小児の下顎歯肉に生じた筋線維腫の１例

• Published in: 日本口腔外科学会雑誌 Vol. 71; no. 7; pp. 323 - 330
• Main Authors: 大澤 政裕, 山川 延宏, 舟山 直希, 河上 真緒, 柳生 貴裕, 中村 泰士
• Format: Journal Article
• Language: Japanese
• Published: 公益社団法人 日本口腔外科学会 20.07.2025
• Subjects: 下顎歯肉; 筋線維腫; 筋線維腫症
• ISSN: 0021-5163; 2186-1579
• DOI: 10.5794/jjoms.71.323

Myofibroma, first reported by Stout in 1954, is a solitary tumor primarily found in the skin, bones, and gastrointestinal tract of infants. Its occurrence is as rare as two to four cases per one million people and, so far, only 19 cases have been reported in Japan. We report a case of myofibroma in the left mandibular molar gingiva of a 7-year-old boy. He noticed swelling in the left lower mandibular molar region one month before his first visit to our department, after which he consulted the referring hospital. A biopsy was performed at the referring hospital, and he was diagnosed with a benign mesenchymal tumor and referred to our department.
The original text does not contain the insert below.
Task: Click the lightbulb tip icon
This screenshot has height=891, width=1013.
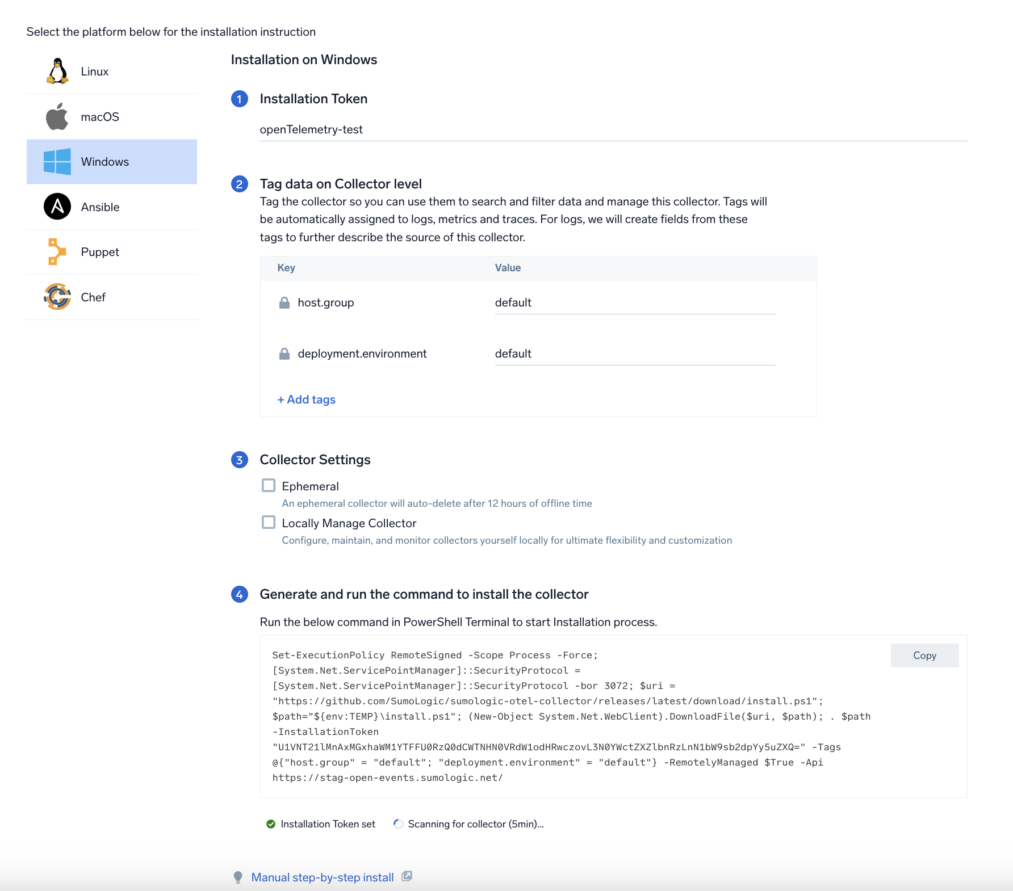Action: tap(238, 877)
At the initial consultation, we observed an elastic hard mass measuring 30 × 21 mm with normal surface mucosa. The tumor was resected under general anesthesia, and a histopathological examination of the resected specimen led to a diagnosis of myofibroma. There is no evidence of recurrence six years after surgery.